** start Passage provided **

Secretary of State Adrian Fontes: Call Election Deniers By Their Name – ‘MAGA Fascists’

Arizona’s Secretary of State Adrian Fontes joined MSNBC’s Ali Velshi to discuss the growing number of election workers quitting amid threats of violence and how to fight back against election denialism among the “MAGA fascists” in Arizona pushing these lies with “vigor and strength,” he says. “We have to attack this terrorism directly because it is an attack on our democracy.”

Sarah Burris reports, Kari Lake criminal referral sent to Arizona AG from secretary of state:

Former [MAGA/Qanon] Republican gubernatorial candidate Kari Lake was referred to the Arizona attorney general for investigation on Monday afternoon. According to the referral, which came from Secretary of State Adrian Fontes, Lake violated state law by tweeting out copies of voter signatures in her tweets.

For the past several months, Lake has claimed that there was a conspiracy afoot and that she won the 2022 election, just as Donald Trump won the 2020 election.

Lake’s tweet that is being targeted by the secretary claims that the GOP-led Senate confirmed that 40,000 ballots were illegal, showing examples of voters’ signatures, which is against the law.

“Nothing in this section shall preclude public inspection of voter registration records at the office of the county recorder for the purpose prescribed by this section, except that … the records containing a voter’s signature … shall not be accessible or reproduced by any person other than the voter…” the office cited in the referral.

** end Passage provided **
** start Record list **

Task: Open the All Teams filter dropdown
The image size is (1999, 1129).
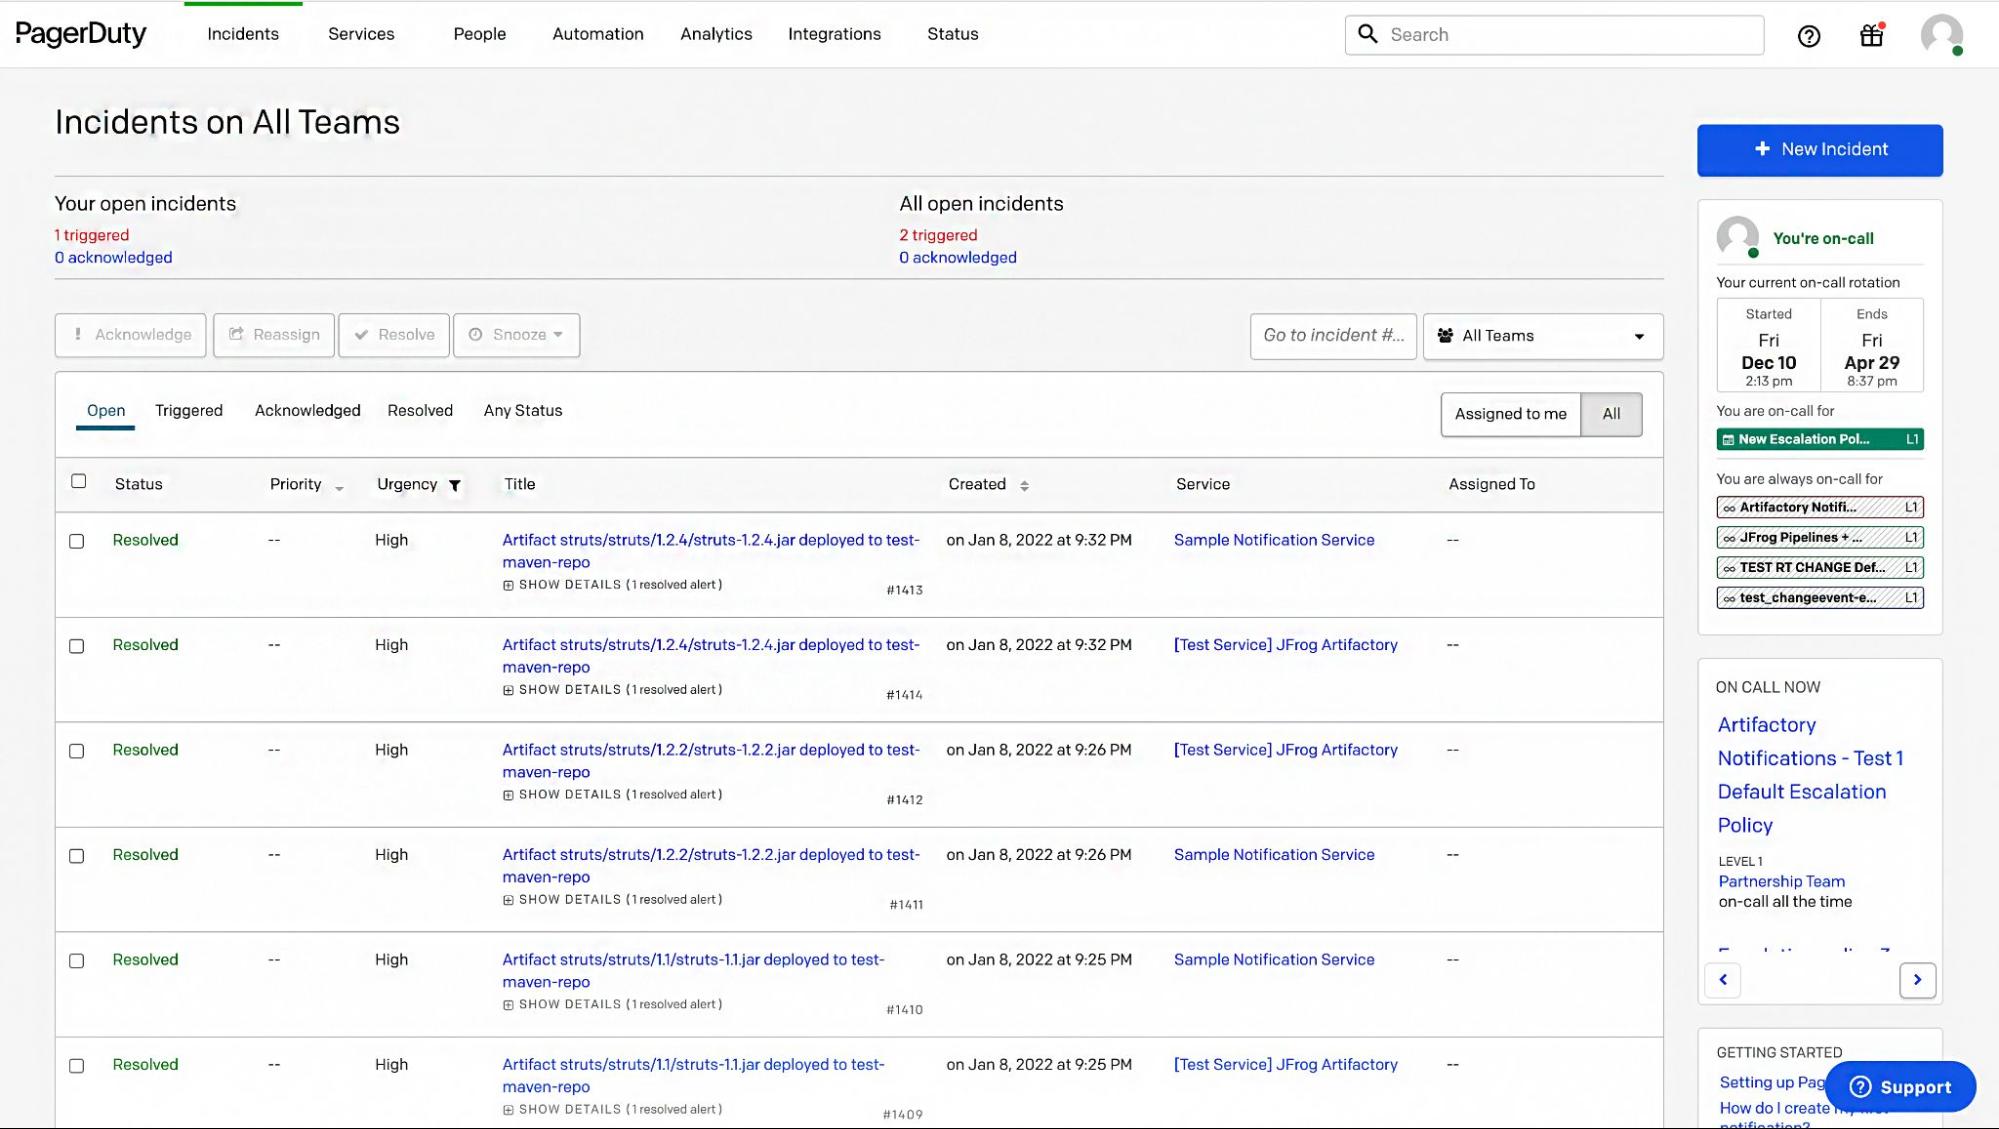Action: click(x=1542, y=336)
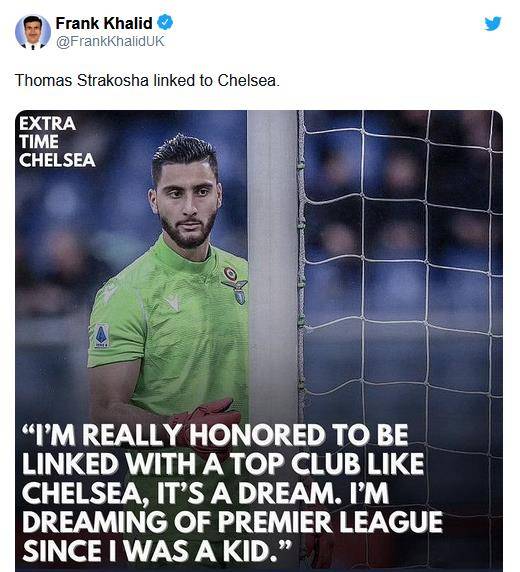The image size is (520, 572).
Task: Click the Macron logo on jersey shoulder
Action: coord(109,292)
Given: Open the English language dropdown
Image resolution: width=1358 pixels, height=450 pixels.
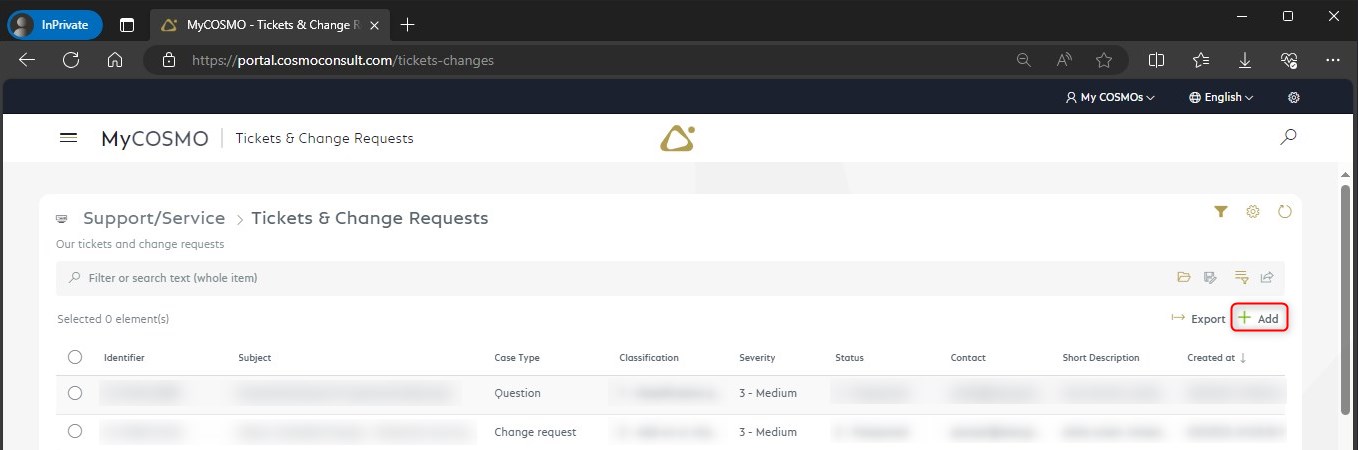Looking at the screenshot, I should click(x=1221, y=98).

** end Record list **

[Your goal] In the article about the Kari Lake referral, what does the referral say Lake did that violated state law? The items play no part in this exercise.

[Answer for this exercise] She tweeted out copies of voter signatures.